GBRnSV.score(X_nSVval, y_nSVval.squeeze())

0.36443930091932547

In [0]:
GBR.score(X_finalval, y_finalval.squeeze())

0.7901517153918347

In [0]:
print("MSE with street view:" + "    " + str(mse(y_finalval.squeeze(), GBR.predict(X_finalval))))
print("MSE without street view: " + str(mse(y_nSVval.squeeze(), GBRnSV.predict(X_nSVval))))

In [0]:
""" Calculate the average percent error """
pErrorWo = abs((GBRnSV.predict(X_nSVtest) - y_nSVtest.squeeze())) / y_nSVtest.squeeze()
print("Without street view mean: " + str(statistics.mean(pErrorWo).round(4) * 100) + "%")
print("Without street view median: " + str(statistics.median(pErrorWo).round(4) * 100) + "%\n")

pError = abs((GBR.predict(X_Ftest) - y_Ftest.squeeze())) / y_Ftest.squeeze()
print("With street view mean: " + str(statistics.mean(pError).round(4) * 100) + "%")
print("With street view median: " + str(statistics.median(pError).round(4) * 100) + "%\n")

print("No street view accuracy: " + str(GBRnSV.score(X_nSVtest, y_nSVtest.squeeze())))
print("With street view accuracy: " + str(GBR.score(X_Ftest, y_Ftest.squeeze())))

In [0]:
import matplotlib.pyplot as plt
plt.scatter(y_finalval.squeeze(), GBR.predict(X_finalval))
plt.show()
plt.scatter(y_nSVval.squeeze(), GBRnSV.predict(X_nSVval))
plt.show()
plt.scatter(y_finalval.squeeze(), GBR.predict(X_finalval))
plt.scatter(y_nSVval.squeeze(), GBRnSV.predict(X_nSVval))
plt.ylim(ymax=5000000, ymin=0)
plt.xlim(xmax = 5000000, xmin=0)
plt.show()

Below we run Kruskal-Wallis H-Test to further analyze our model's output. We compare our predicted values and the true values to determine if they achieved similar population medians. The predicted values and the true values for both models, with Street View and without Streeet View, differ significantly with p-values smaller than 0.0001. However, the population medians of our predictions from the model with Street View and without Street View do not significantly differ.

In [0]:
print(scipy.stats.kruskal(GBRnSV.predict(X_nSVtest), y_nSVtest))
print(scipy.stats.kruskal(GBR.predict(X_finaltest),y_finaltest))
print(scipy.stats.kruskal(GBR.predict(X_finaltest),GBRnSV.predict(X_nSVtest)))

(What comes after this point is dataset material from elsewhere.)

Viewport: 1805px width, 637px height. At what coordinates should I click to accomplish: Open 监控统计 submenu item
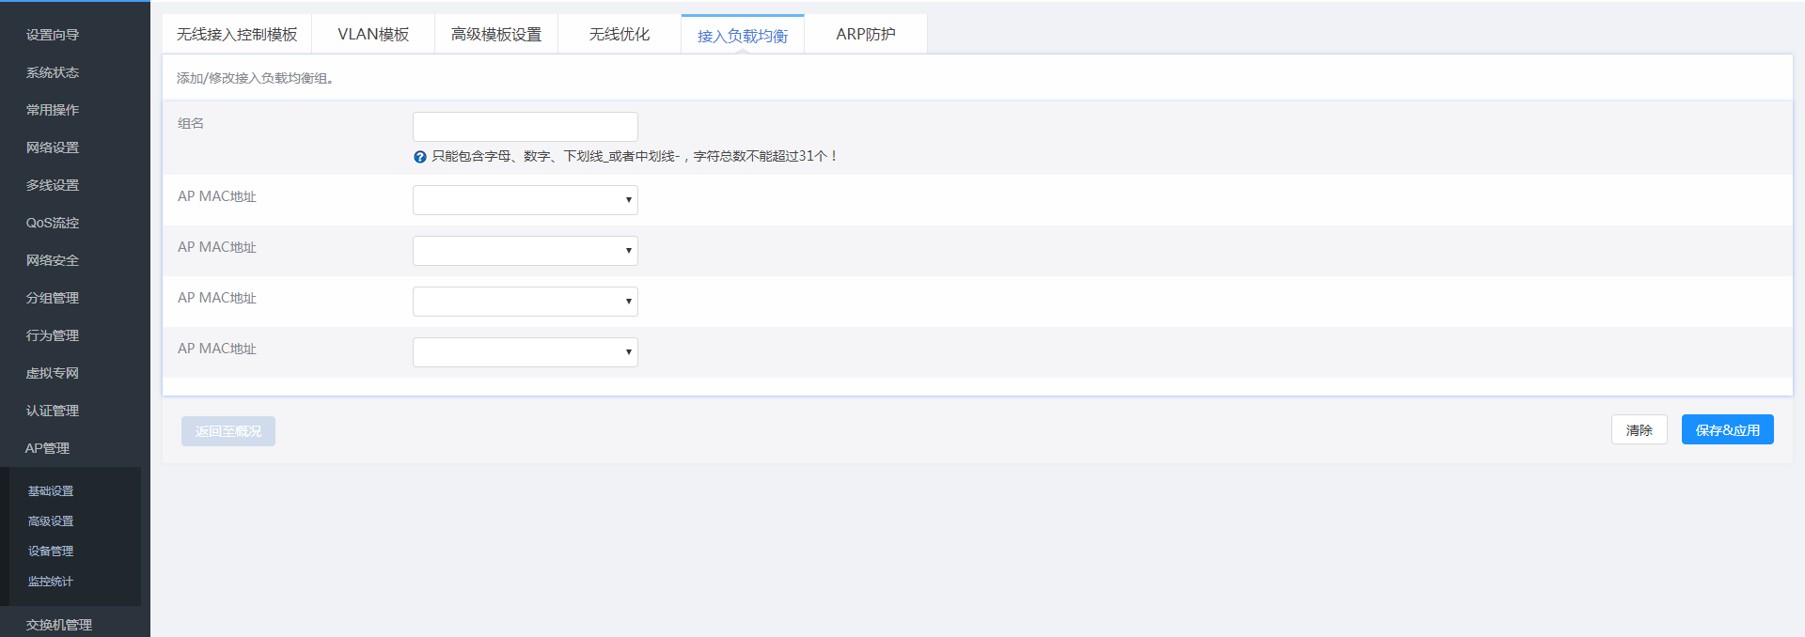(x=51, y=582)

KruskalResult(statistic=94.59606977209059, pvalue=2.3348143801153684e-22)
KruskalResult(statistic=98.20801470522338, pvalue=3.7666239843010957e-23)
KruskalResult(statistic=0.031638759587793386, pvalue=0.8588228138954208)


In [0]:
scipy.stats.kruskal((GBRnSV.predict(X_nSVtest), y_nSVtest),(y_finaltest,y_finaltest))

KruskalResult(statistic=876810.1861107722, pvalue=0.0)